The patient returned to the original community hospital’s emergency department three days after discharge with chief complaint of mental status changes. She was found to have bright red blood per rectum and an anemia of 6.0 g/dL (12.0–15.0 g/dL) with a hemoglobin level of 9.0 g/dL (12.0–15.0 g/dL) reported from the tertiary facility at discharge. The decision was made by family to make the patient not to resuscitate (DNR) status with no desired intubation or mechanical ventilation. The patient was only oriented to person at this time and incapable of making her own medical decisions. She was placed in hospice care and expired two days later.

3. Discussion

S. lugdunensis is as emerging as a pathogen that presents similar to S. aureus. It has been associated with several cases of infective endocarditis with an inclination for left sided, native valve related infections [5]. Despite its reported high levels of susceptibility to various antibiotics, medical treatment alone is often unsuccessful and surgical interventions are often required. Jung et al. report an increase in mortality by 3.1 times if native valve endocarditis is treated medically alone without surgical intervention if S. lugdunensis is the causative agent [6].
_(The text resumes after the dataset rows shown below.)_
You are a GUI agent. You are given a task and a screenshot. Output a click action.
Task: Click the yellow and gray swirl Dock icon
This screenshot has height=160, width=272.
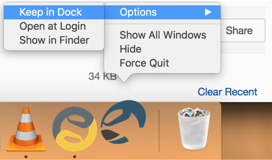(x=75, y=129)
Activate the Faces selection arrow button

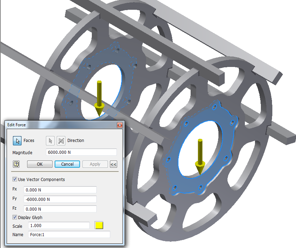click(17, 141)
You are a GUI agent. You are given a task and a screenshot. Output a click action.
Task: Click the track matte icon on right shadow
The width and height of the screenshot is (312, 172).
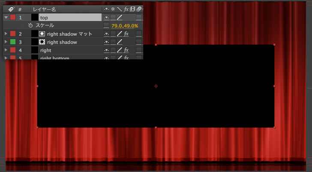42,42
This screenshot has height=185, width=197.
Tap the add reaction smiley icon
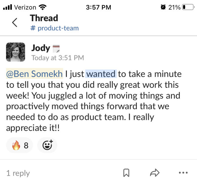coord(47,145)
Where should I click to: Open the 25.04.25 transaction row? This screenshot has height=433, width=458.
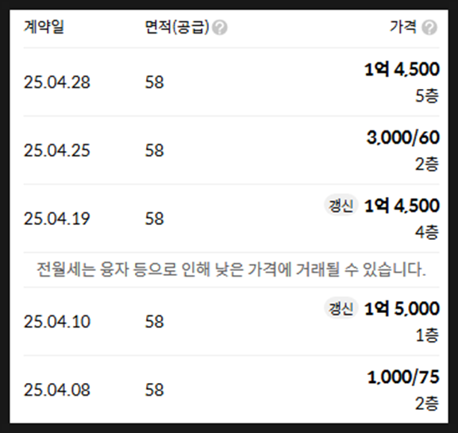pyautogui.click(x=231, y=150)
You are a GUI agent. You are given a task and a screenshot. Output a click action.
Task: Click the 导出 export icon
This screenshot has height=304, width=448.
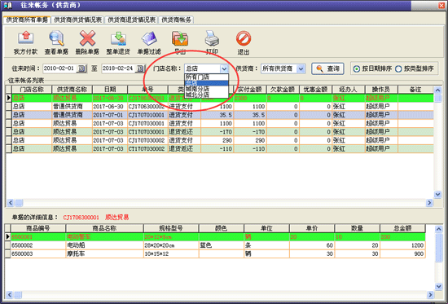click(180, 38)
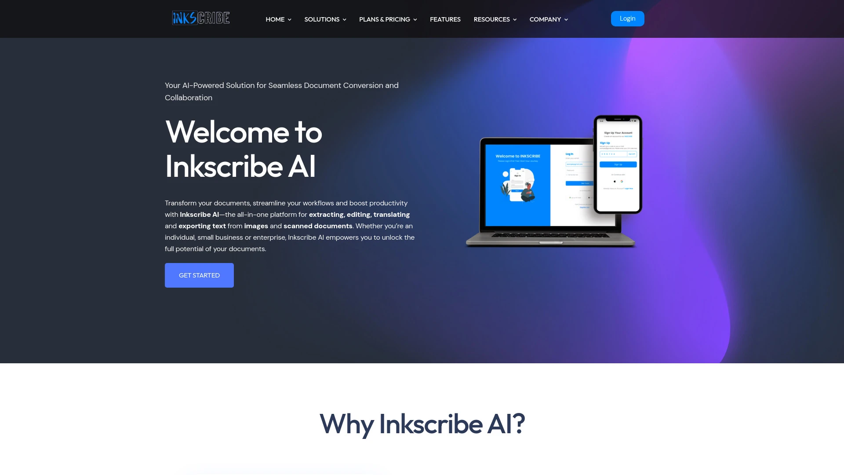Click the Inkscribe AI logo icon

coord(200,18)
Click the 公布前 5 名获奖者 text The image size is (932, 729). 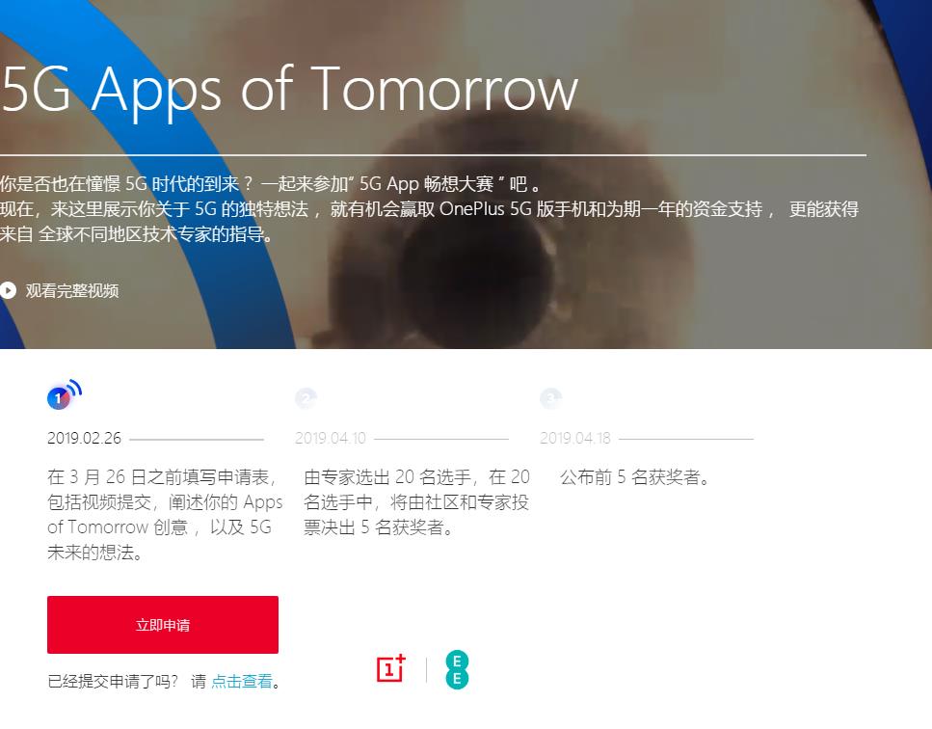click(x=635, y=477)
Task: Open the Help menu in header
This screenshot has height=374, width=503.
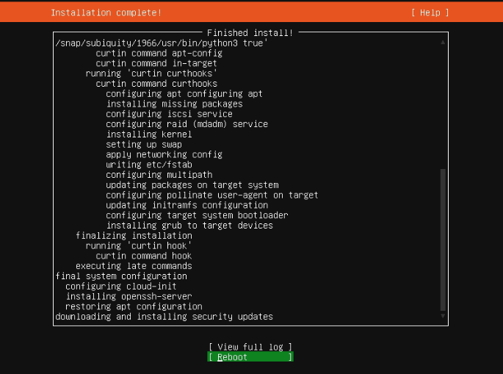Action: coord(430,12)
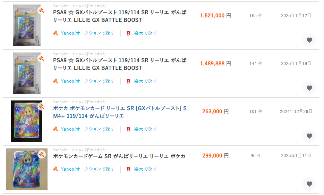Open title of listing dated 2025年1月19日

pyautogui.click(x=120, y=64)
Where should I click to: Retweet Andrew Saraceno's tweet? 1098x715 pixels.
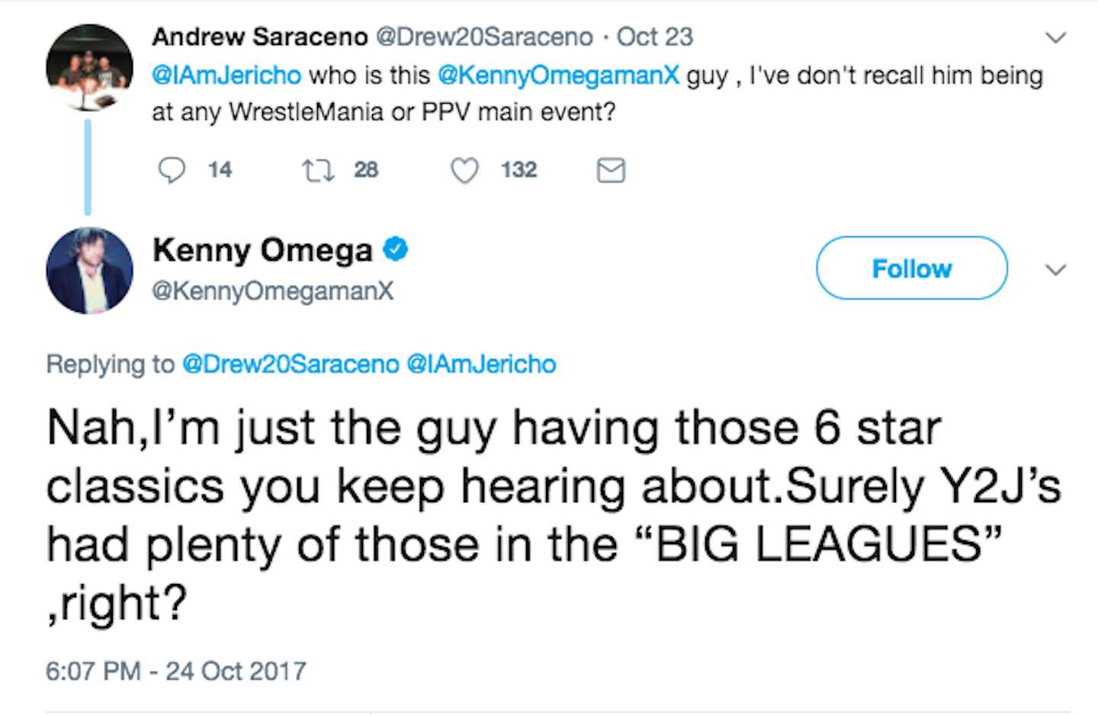pos(318,169)
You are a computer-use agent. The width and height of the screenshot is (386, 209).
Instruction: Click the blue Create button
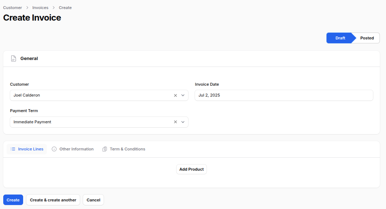[13, 200]
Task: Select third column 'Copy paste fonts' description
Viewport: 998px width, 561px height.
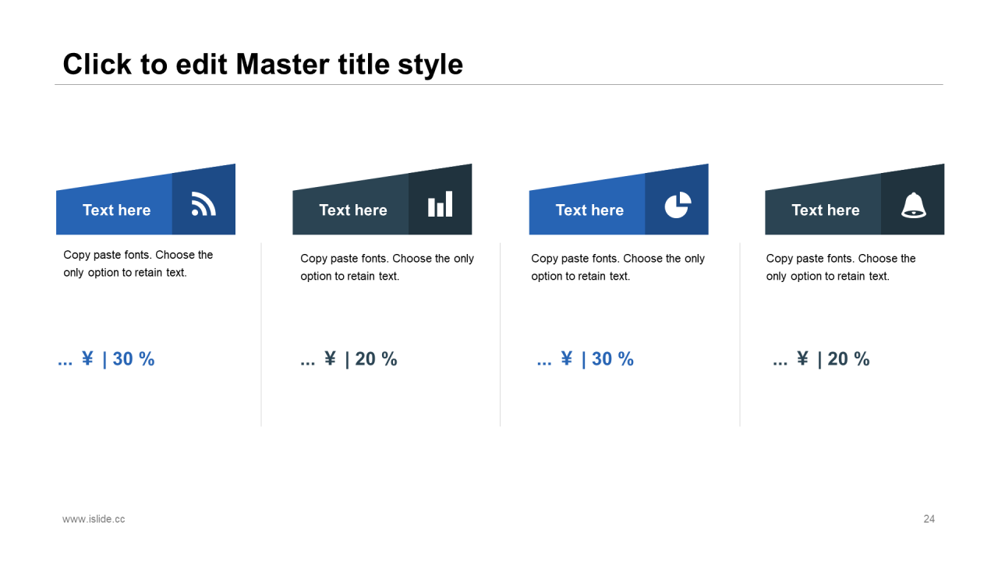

This case presents an additional presentation of pacemaker associated endocarditis with S. lugdunensis as the causative agent. One article cites 100 cases of endocarditis secondary to S. lugdunensis [7] with another 7 cases of pacemaker associated infective endocarditis from S. lugdunensis between 1990 and 2003, four of which were found through the literature review and three within their institutions [1]. S. lugdunensis is proving to be a considerable pathogen once introduced into the body with increased virulence compared to other coagulase-negative staphylococci. It will be increasingly important to isolate out different species of the coagulase-negative staphylococci found to be causing systemic infections to further track and identify S. lugdunensis and its clinical characteristics.

4. Conclusion

For invasive cases of infectious endocarditis, especially those with recently placed hardware, S. lugdunensis should be considered on the differential for potential pathogens.

Disclosure

The authors have no financial interest in the use of Biotronik Cyclos DR pacemakers.